ARC

Cleavage of Ghosts

Noam Mor

 

ISBN 1-881471-79-9     $14.95      280 pages

 

 

 

Noam Mor's debut novel follows primordial, modern-day Adam in his quest to find the reason for his existence after losing his lover, Phoenix.  After encountering Kadman, his philosophical, spiritual other, and painstakingly making his way from an unlit hole of a restroom, Adam sets out amid the shadows of myth, constantly (and comically) concerned with the safety of his genitals as he travels from strip bars and bath houses to infinitely more disturbing landscapes.  Despite the help of Sheckanah, an earthy motherfigure, and her band of grotesque sidekicks, Adam's progress toward knowledge is sluggish and blundering; at the same time, the pace of the prose itself is slowed by the painstaking attention that is paid to the texture of each word swirling in Adam's mind and stuttering from his mouth.  Mor has succeeded in creating a reality that is linguistically thick and laden with libidinous desire, pulling the reader into a sensually and philosophically murky world in which the ground is constantly shifting.  So all-encompassing is Arc's otherworldly vision, in fact, that it is shocking to witness the occasional intrusion of a world we recognize as our own, such as Adam's attempts to find his lost Social Security card or his fear of legal repercussions after having intercourse with Ambrosia, who is seemingly both a projection of his imagination and an underage girl.  While Arc resonates with echoes of the Kaballah, Mor plucks only the elements from it that enhance his narrative and filters them through the souls of several morbidly humorous and formally experimental modern novelists, crafting a tale of self-discovery at once in conversation with the past and yet unlike any that came before it.

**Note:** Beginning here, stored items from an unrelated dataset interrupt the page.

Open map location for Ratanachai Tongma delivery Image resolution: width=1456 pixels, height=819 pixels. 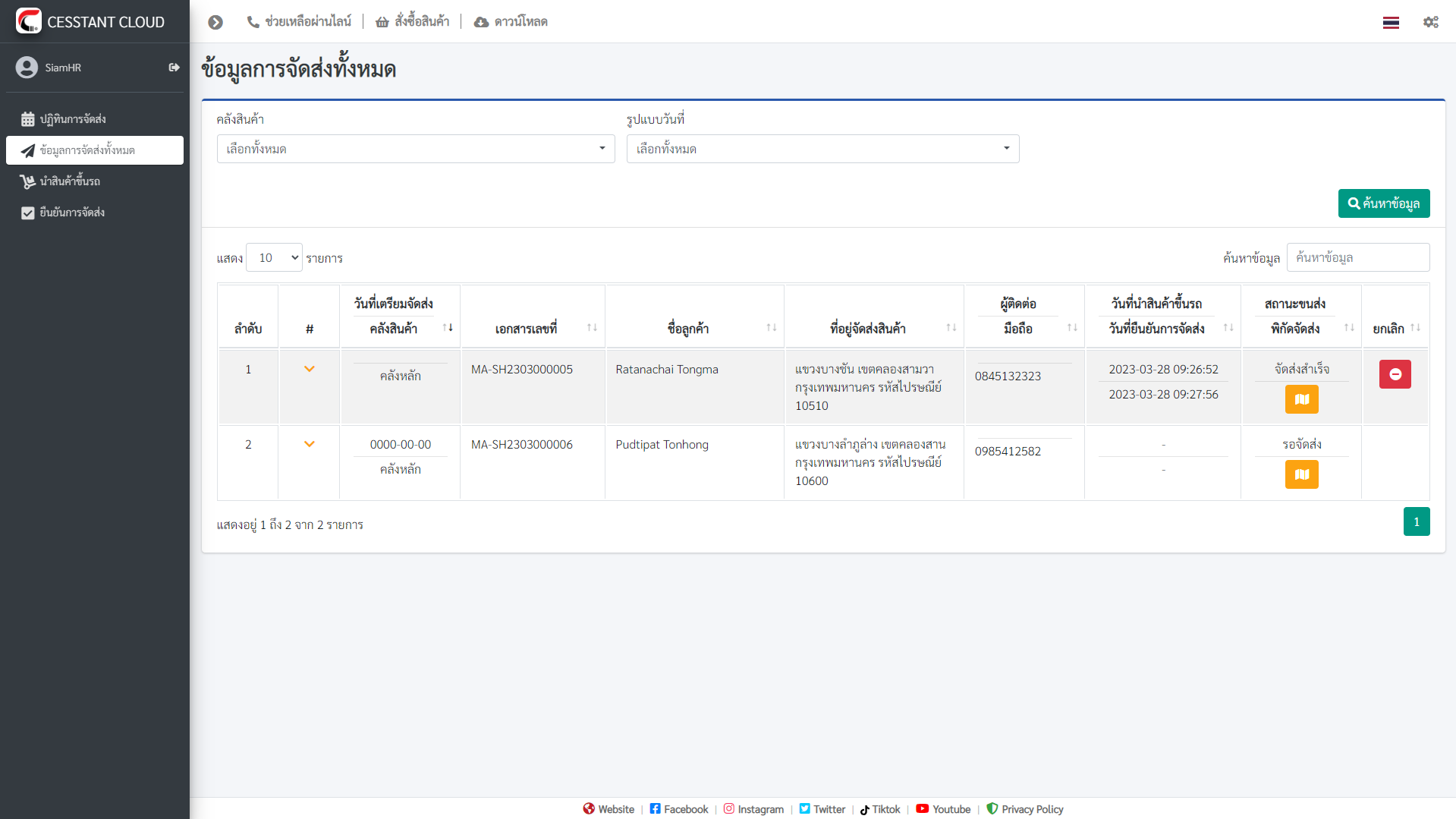1301,399
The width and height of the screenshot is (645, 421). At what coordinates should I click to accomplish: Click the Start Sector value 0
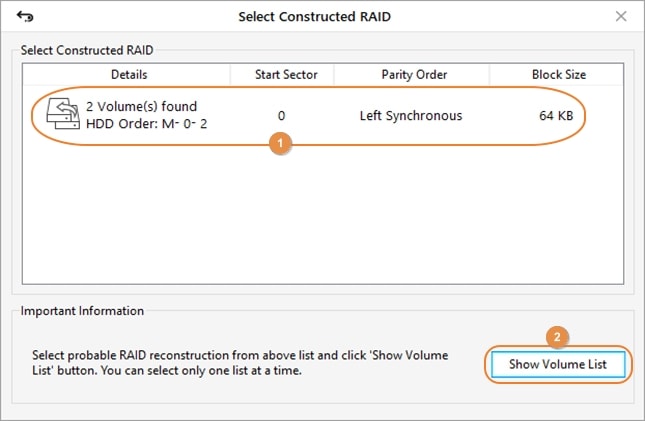pos(282,115)
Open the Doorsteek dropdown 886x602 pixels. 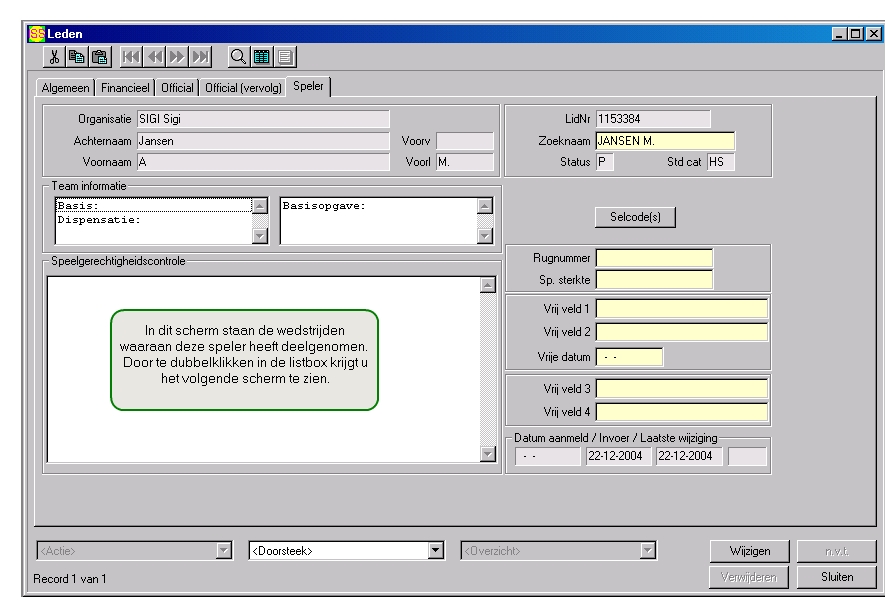[x=435, y=550]
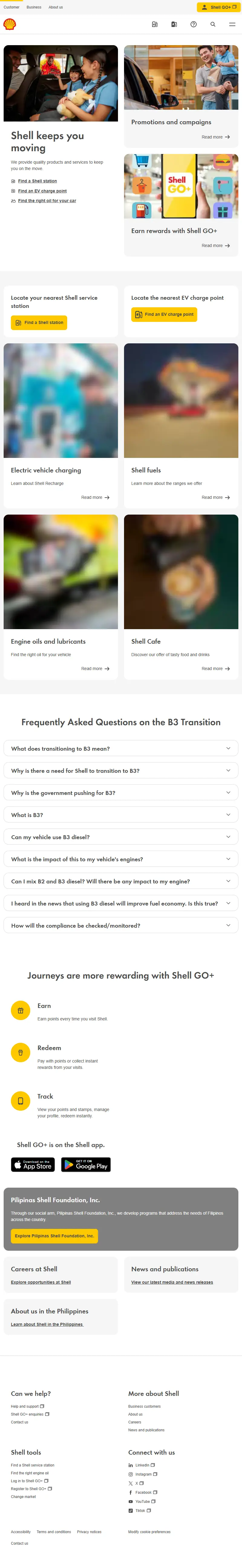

      Chris McCreary, review of contemporary fiction fall 2002

 

Possibly the most phallocentric protagonist since Philip Roth's Portnoy . . . Mor's voice is undeniable."

     Rain Taxi

 

Fans of Brooklyn writer Noam Mor have compared him to such luminaries as Kafka and Beckett, and even weirdo-genius filmaker David Lynch. Not too shabby for a first-time novelist. Mor's Ambitious and poetic book draws inspiration from the mystical Kabbalah, employing an unusual form to chronicle one man's messy search for his identity and purpose in a confusing world.

     Time Out

 

Arc is driven by a pulse -- a linguistic surge -- rather than a plot. At the heart of every line is an itch, a libidinal agitation, an unappeasable hunger.

     First Intensity

 

Just as the central text of the Kabbalah is unafraid to work through questions as elemental as cannibalism, Arc: Cleavage of Ghosts becomes the central novel of the new confrontation with mysticism by a writer who is a direct heir of Kafka and Singer. Even more of a poet than his predecessors, Noam Mor conjures the voice and narration of  the soul like a contemporary Paul Celan. It’s virtually impossible to describe his work without invoking the company of writers sorely missed. His multifaceted talent limns the interior life of the human body as though Dostoevsky had returned from underground. The depths of humor and sexuality are noted effortlessly and dreamlike, as if David Lynch were given ten years to film Notes from Underground.

          David Rosenberg, author of Dreams of Being Eaten Alive: The Literary Core of the Kabbalah

 

The harrowing journey of the human soul charted with beauty and abandon. ARC is a work of great urgency and ruin.

     Carole Maso, author of Ghost Dance and The American Woman in the Chinese Hat

 

In Noam Mor’s Arc: Cleavage of Ghosts, the “full name” is Adam Kadman, Blake’s Human Form Divine, God as Primal Man and Cosmic Body. Mor’s “textual mark,” bearing the traces of kabbalism and gnosticism, of Kafka and Beckett, indeed rises out of the dark of the modern city in all its violence, depravity, corruption, and longing for redemption. Here, in a work part poetry, part hallucinatory prose, the divine emanations argue, make love and play poker amongst themselves for the highest stakes.

     Norman Finkelstein, author of  Lyrical Interference

 

 

Noam Mor has had short stories published in First Intensity Magazine, Prairie Winds, Downtown Brooklyn and Brooklyn Rail. "Exile," a video he produced and directed, based upon his story, "Listen Baby/I'm hot stuff/I could be/a star," was adapted into a video under a grant from The Kitchen. "Exile" was part of a video presentation at The Kitchen in December of 1996 and was part of the New York International Independent Film & Video Festival in 1997, as well as being shown at The Knitting Factory in 1998. He has had poems published in Visions International and Psychopoetica, in England. Arc: The Cleavage of Ghosts, is his first novel. Noam is a professor of English and philosophy in the New York City area.